Stuttgart. Verdi und die dju, die Deutsche Journalistinnen- und Journalisten-Union, unterstützen die Kritik des Bündnisses für Informationsfreiheit in Baden-Württemberg an den vergangene Woche vorgelegten Eckpunkten der Regierungsfraktionen für ein Informationsfreiheitsgesetz. Baden-Württemberg, eines der letzten Bundesländer ohne ein solche Regelung, bekomme nach dem vorgelegten Entwurf „ein Gesetz mit bestenfalls Mittelmaß“, so Verdi Landesbezirksleiterin Leni Breymaier.
Das zivilgesellschaftliche Bündnis für Informationsfreiheit fordert kostenfreie Auskünfte zumindest bei einfachen Anfragen und eine Abwägungsklausel bei Informationsanfragen, die geistiges Eigentum und Geschäftsgeheimnisse betreffen. Dann könnten auch in diesen Fällen Informationen zur Veröffentlichung freigegeben werden, wenn das öffentliche Interesse überwiegt.
Die Informationsfreiheitsgesetze vieler anderer Bundesländer garantieren den Bürgerinnen und Bürgern besseren und leichteren Zugriff auf Informationen, die bei der Verwaltung in den Kommunen und im Land vorliegen.
„Ausgerechnet eine Landesregierung, die mit dem Versprechen von mehr Transparenz und Bürgernähe ins Amt gewählt wurde, kündigt jetzt einen Start in die Informationsfreiheit mit angezogener Handbremse an“, kritisieren sowohl das Bündnis als auch Verdi. So passt es ins Bild, dass das Gesetz in Baden-Württemberg eine in anderen Bundesländern und beim Bund unübliche „Missbrauchsklausel“ enthalten soll. Dies berge die Gefahr, dass sich die Verwaltung pauschal unliebsamen Fragen entzieht.
Kritisch gesehen wird auch die Kostenfrage. Aus Erfahrungen anderer Länder ist bekannt, dass die meisten Anfragen auf kommunaler Ebene gestellt werden. Den Kommunen soll volle Kostendeckung bei der Gebührenerhebung ermöglicht werden – da sei es vorherzusehen, dass die Bürger abgeschreckt werden, ihr Recht auf Information wahrzunehmen.
Positiv hebt Verdi hervor, dass auch Unternehmen der öffentlichen Hand unter die Auskunftspflicht fallen sollen, soweit sie Aufgaben der öffentlichen Verwaltung wahrnehmen wie zum Beispiel die Flughafen Stuttgart GmbH. Sollte das neue Gesetz keine Abwägungsklausel bei Geschäftsgeheimnissen enthalten, fiele des jedoch leicht, Informationsanfragen zu diesen staatlich-privat organisierten Gesellschaften abzuweisen.

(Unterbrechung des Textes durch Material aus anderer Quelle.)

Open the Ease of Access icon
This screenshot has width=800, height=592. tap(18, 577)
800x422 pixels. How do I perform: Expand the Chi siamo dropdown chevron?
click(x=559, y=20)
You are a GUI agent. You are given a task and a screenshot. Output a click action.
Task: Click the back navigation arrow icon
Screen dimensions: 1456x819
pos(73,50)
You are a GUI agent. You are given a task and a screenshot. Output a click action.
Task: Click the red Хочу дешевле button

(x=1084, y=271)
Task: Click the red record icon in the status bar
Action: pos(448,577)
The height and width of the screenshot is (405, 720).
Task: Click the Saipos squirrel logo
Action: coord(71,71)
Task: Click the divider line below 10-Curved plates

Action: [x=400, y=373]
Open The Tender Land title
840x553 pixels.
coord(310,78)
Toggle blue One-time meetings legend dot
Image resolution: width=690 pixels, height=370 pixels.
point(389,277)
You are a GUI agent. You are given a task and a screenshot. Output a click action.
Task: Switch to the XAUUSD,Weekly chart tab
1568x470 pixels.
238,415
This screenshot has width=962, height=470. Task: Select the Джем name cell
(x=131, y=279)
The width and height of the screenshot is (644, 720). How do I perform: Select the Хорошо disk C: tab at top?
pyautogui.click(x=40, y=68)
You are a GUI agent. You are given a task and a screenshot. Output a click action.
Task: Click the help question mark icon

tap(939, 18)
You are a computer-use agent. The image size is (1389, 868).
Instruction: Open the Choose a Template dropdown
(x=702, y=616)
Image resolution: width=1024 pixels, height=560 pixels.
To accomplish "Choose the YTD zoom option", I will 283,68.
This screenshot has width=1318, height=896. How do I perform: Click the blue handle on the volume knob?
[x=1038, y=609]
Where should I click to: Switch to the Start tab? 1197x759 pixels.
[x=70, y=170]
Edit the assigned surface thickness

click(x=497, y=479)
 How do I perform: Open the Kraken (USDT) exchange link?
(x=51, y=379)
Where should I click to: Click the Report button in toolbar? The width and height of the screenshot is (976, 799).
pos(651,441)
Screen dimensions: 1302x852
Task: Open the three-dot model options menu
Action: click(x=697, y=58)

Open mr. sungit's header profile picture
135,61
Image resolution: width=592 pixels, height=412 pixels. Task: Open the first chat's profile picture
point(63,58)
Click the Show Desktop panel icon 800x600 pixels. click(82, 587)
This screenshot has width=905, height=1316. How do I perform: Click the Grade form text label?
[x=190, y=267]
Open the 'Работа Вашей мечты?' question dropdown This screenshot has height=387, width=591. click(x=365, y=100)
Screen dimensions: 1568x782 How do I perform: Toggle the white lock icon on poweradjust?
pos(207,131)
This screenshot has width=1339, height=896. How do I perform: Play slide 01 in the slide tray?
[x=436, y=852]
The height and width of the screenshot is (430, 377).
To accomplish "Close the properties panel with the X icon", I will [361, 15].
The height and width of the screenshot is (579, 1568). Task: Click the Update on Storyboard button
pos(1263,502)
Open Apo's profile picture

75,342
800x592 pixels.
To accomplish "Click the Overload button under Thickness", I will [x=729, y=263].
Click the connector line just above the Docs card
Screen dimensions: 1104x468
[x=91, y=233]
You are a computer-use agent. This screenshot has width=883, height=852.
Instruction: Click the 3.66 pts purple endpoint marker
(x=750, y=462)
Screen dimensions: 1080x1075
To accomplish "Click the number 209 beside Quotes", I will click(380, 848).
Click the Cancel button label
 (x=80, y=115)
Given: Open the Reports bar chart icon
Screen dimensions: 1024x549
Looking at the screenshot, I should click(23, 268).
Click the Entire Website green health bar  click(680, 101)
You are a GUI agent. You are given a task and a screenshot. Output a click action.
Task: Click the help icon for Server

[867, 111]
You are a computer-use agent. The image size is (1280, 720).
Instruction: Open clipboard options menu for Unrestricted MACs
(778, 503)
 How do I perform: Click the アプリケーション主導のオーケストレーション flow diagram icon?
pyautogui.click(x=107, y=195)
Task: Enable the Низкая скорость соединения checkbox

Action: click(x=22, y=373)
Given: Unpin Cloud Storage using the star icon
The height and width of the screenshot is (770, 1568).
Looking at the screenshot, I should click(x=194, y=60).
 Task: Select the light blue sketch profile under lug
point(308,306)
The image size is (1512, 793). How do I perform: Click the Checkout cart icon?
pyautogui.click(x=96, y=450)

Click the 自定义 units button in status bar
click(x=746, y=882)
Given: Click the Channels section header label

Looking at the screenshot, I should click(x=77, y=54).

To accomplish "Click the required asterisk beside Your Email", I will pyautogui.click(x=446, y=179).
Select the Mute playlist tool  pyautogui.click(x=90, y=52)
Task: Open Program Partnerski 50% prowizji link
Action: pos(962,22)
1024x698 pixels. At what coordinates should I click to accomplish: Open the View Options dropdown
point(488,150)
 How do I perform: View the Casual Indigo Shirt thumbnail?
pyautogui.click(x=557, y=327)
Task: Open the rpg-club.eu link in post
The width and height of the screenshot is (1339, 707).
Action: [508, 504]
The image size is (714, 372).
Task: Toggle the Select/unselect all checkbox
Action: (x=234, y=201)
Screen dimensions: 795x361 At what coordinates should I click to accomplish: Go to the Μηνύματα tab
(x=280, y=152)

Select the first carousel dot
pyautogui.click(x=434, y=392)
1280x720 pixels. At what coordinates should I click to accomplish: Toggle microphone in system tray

Auch in der vom Bundestag in Auftrag gegebenen Auswertung des Bundesinformationsfreiheitsgesetzes wird deswegen zu einer Abwägungsklausel geraten.
Wieso Banken, die Selbstverwaltungsorganisationen der Wirtschaft (IHKs) oder der freien Berufe ebenso wie die öffentlich-rechtlich Rundfunkanstalten von vornherein von jeder Verpflichtung, Auskunft zu geben, freigesprochen werden sollen, ist für das Bündnis nicht nachvollziehbar.
Das Bündnis für Informationsfreiheit Baden-Württemberg hat sich zum Ziel gesetzt, für ein modernes, bürgerfreundliches und unbürokratisches Informationsfreiheitsgesetz für Baden-Württemberg zu werben. Das Land soll dadurch als moderner Industrie- und Dienstleistungsstandort in Europa in Fragen transparenter Regierung auf europäisches Niveau aufschließen.
Um dieses Ziel zu unterstützen, haben sich der Deutsche Journalisten-Verband Baden-Württemberg, das Netzwerk Recherche, Transparency International Deutschland, die dju und die Verdi-Fachgruppe Medien Baden-Württemberg, der baden-württembergische Landesverband von Mehr Demokratie und die Deutsche Gesellschaft für Informationsfreiheit zusammengeschlossen.